* [Work to complete]:
A. Judge each statement below against the court order and answer yes or no, quoting the words from the order that decide it. (i) The hearing was calendared for October 27, 2014. (ii) The Court chose to hear oral argument on the motions. (iii) Fluidmaster, Inc. filed the Motion for Class Certification.
B. Answer these questions from the court order, one per line:
(i) Which judge is named on the order?
(ii) What docket number does Fluidmaster's Motion to Strike/Exclude carry?
(iii) In what city is Carroll and Carroll PC located?
C. Extend the court order, beginning right after its last sentence.

United States District Court, C.D. California

November 12, 2014

Steven Rensel, et al.
v.
Fluidmaster, Inc

For Steven Rensel, individually and on behalf of all others similarly situated, Brian Kirsch, individually and on behalf of all others similarly situated, Plaintiffs: Jeniphr A E Breckenridge, LEAD ATTORNEY, PRO HAC VICE, Hagens Berman Sobol Sharpiro LLP, Seattle, WA; Joseph J Tabacco, Jr, Todd A Seaver, LEAD ATTORNEYS, Berman DeValerio, San Francisco, CA; Ria Cecilia Momblanco, LEAD ATTORNEY, Fine Kaplan and Black RPC, Philadelphia, PA; Anthony D Shapiro, PRO HAC VICE, Hagens Berman Sobol Shapiro LLP, Seattle, WA; Charles J Kocher, PRO HAC VICE, Saltz Mongeluzzi Barrett and Bendesky PC, Philadelphia, PA; Daniel E Gustafson, Raina C Borrelli, PRO HAC VICE, Gustafson Gluek PLLC, Minneapolis, MN; Patrick Howard, PRO HAC VICE, Saltz Mongeluzzi Barrett and Bendesky PC, Philidelphia, PA; Simon B Paris, PRO HAC VICE, Saltz Mongeluzzi Barrett and Bendesky PC, Philadephia, PA; Elaine T Byszewski, Hagens Berman Sobol Shapiro LLP, Pasadena, CA.

For Fluidmaster, Inc., Defendant: Alyson R Parker, James Chang, Kimberly L Buffington, Mark D Litvack, LEAD ATTORNEYS, Kelly W Craven, Mariah L Brandt, Pillsbury Winthrop Shaw Pittman LLP, Los Angeles, CA; Michael C Carroll, LEAD ATTORNEY, Carroll and Carroll PC, San Juan Capistrano, CA.

CIVIL MINUTES - GENERAL

The Honorable PERCY ANDERSON, UNITED STATES DISTRICT JUDGE.

Proceedings: IN CHAMBERS - COURT ORDER

Before the Court is a Motion for Class Certification filed by plaintiffs Steven Rensel and Brian Kirsch, (collectively, " Plaintiffs") (Docket No. 72). Also before the Court is defendant Fluidmaster, Inc.'s Motion to Strike/Exclude Plaintiffs' Testing Evidence Submitted in Support of Plaintiff's Motion for Class Certification (Docket No. 76). Pursuant to Rule 78 of the Federal Rules of Civil Procedure and Local Rule 7-15, the Court finds that these matters are appropriate for decision without oral argument. The hearing calendared for October 27, 2014, is vacated, and these matters taken off calendar.

* [Source excerpt]:
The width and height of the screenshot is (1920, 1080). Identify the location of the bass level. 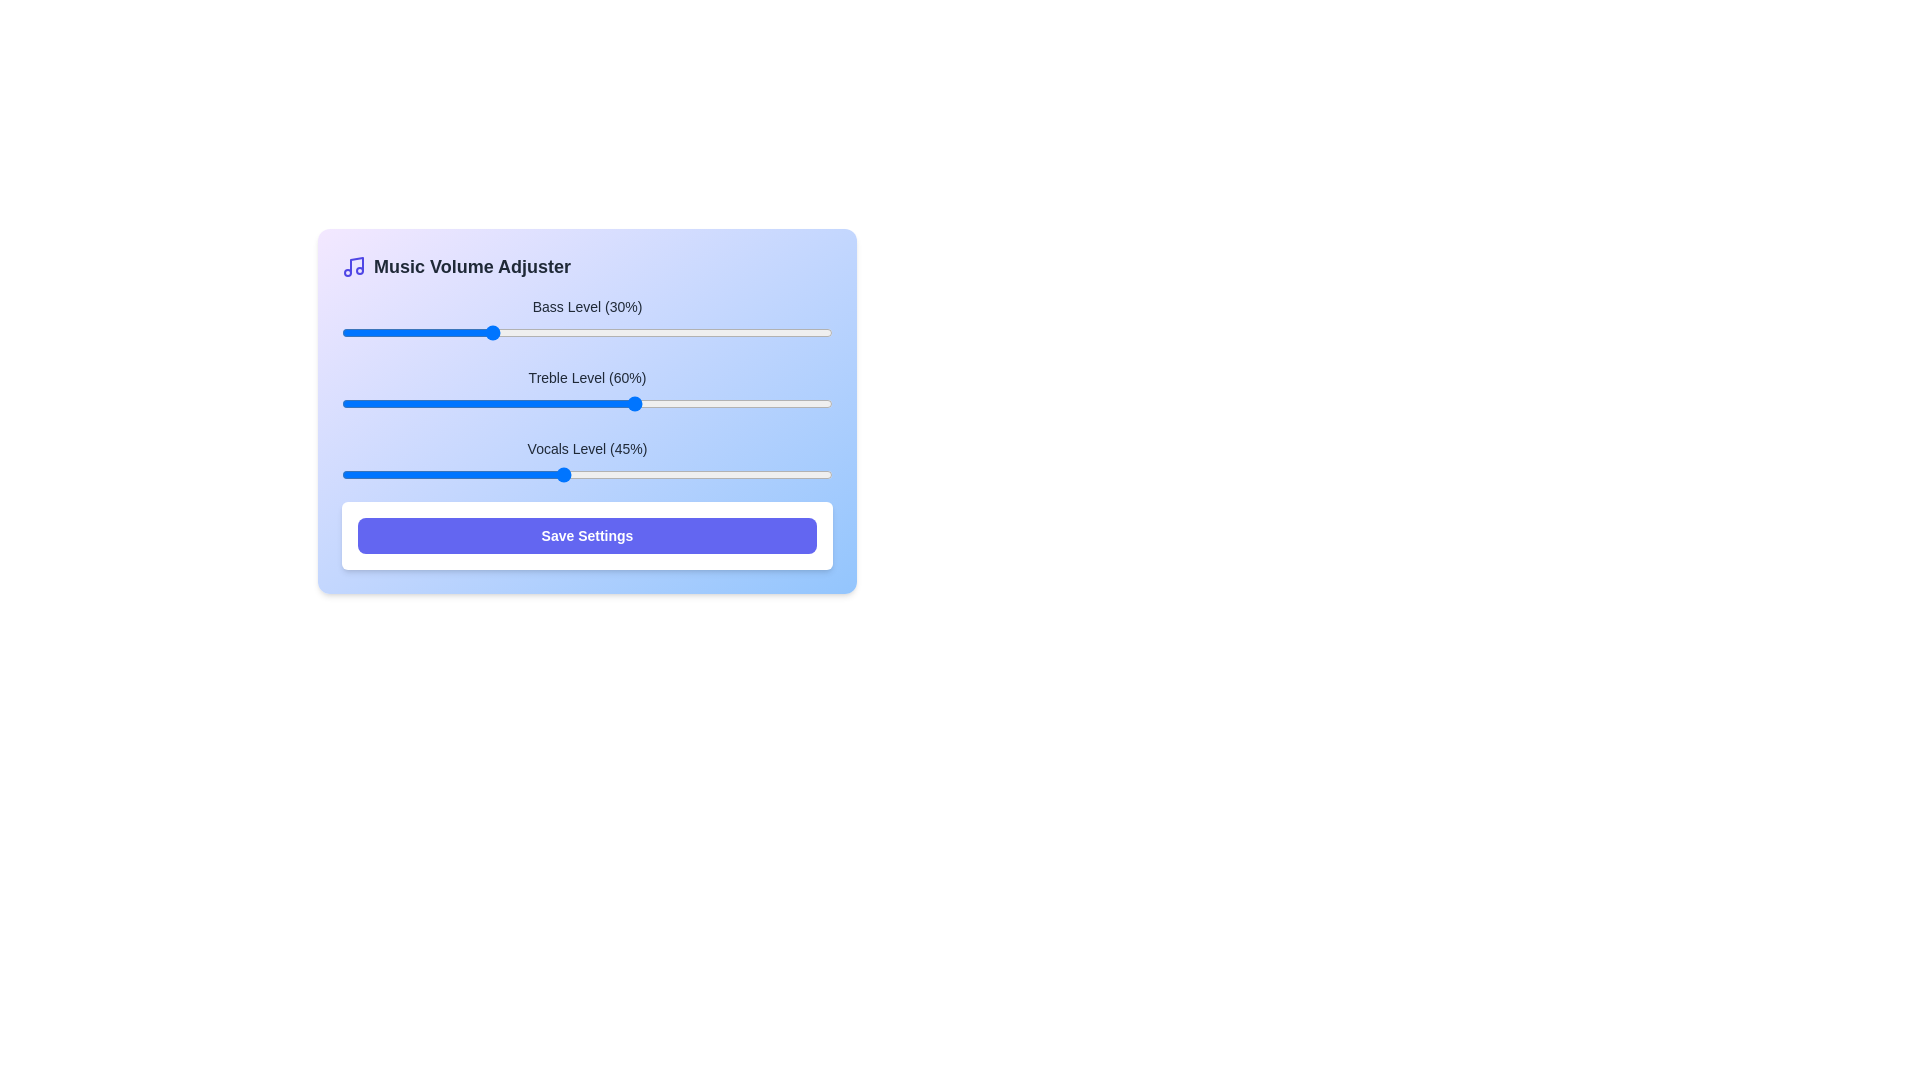
(792, 331).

* [Answers by task]:
A.
(i) Yes: "The hearing calendared for October 27, 2014, is vacated"
(ii) No: "the Court finds that these matters are appropriate for decision without oral argument"
(iii) No: "a Motion for Class Certification filed by plaintiffs Steven Rensel and Brian Kirsch"

B.
(i) Percy Anderson
(ii) Docket No. 76
(iii) San Juan Capistrano, CA

C.
I. Background

Plaintiffs filed a class action alleging that Fluidmaster, Inc.'s (" Defendant") toilet connectors and coupling nuts are inherently defective and prone to fracture. Plaintiffs seek to represent two classes: people who own or reside in a structure that contains such a device or those who purchased it and/or had it fail resulting in water damage.

On June 5, 2014, Defendant issued a Demand for Inspection Pursuant to Fed.R.Civ.P. 34(a)(1)(B). Subsequently, on June 24, Defendant and two of its experts inspected Rensel and Kirsch's toilet connectors and coupling nuts. At the time, Defendant made clear to Plaintiffs that they might seek an additional inspection.

In July and August, the parties exchanged telephone calls and emails in an attempt to agree on a plan to test the Rensel and Kirch's toilet connectors and coupling nuts. The parties, however, could not agree on a testing location or testing protocol. On August 22, Plaintiffs notified Defendant's counsel that the destructive testing would proceed on September 11 and 12.

On September 5, 2014, Defendant served Plaintiffs with a formal objection. Specifically, Defendant objected to the testing protocol and the location. Defendant also put Plaintiffs on notice that the connectors and coupling nuts were critical to their defense and the destructive testing could spoil the evidence.

On September 11 and 12, despite the objection, Plaintiffs performed the destructive testing. They stressed and poured liquid nitrogen over the nuts, removed ribs from one of the nuts, and split one into two pieces. The results were submitted in support of Plaintiffs' Motion for Class Certification. Plaintiffs also submitted the declarations of David O. Kazmer, Michael Bak, Walter J. Fallows, and Dr. Tim A. Osswald that reference or rely on the testing evidence.

Plaintiffs contend that the testing did not spoil the evidence. Defendant, on the other hand, argues that the testing prevents any further testing of the integrity of the nuts, that Plaintiffs tampered with the outside of the nuts and that it has been irreparably prejudiced.[1]

Defendant asks that the Court exclude the testing evidence pursuant to either its inherent power to sanction litigation misconduct or under Federal Rule of Civil Procedure 37(c)(1). Defendant suggests that this will likely terminate Plaintiffs' claims, which is an appropriate sanction because Plaintiffs' destruction was willful. Defendant argues that Plaintiffs should have obtained a protective order prior to proceeding with the destructive testing inasmuch as the parties could not agree on a testing location, time, or protocol.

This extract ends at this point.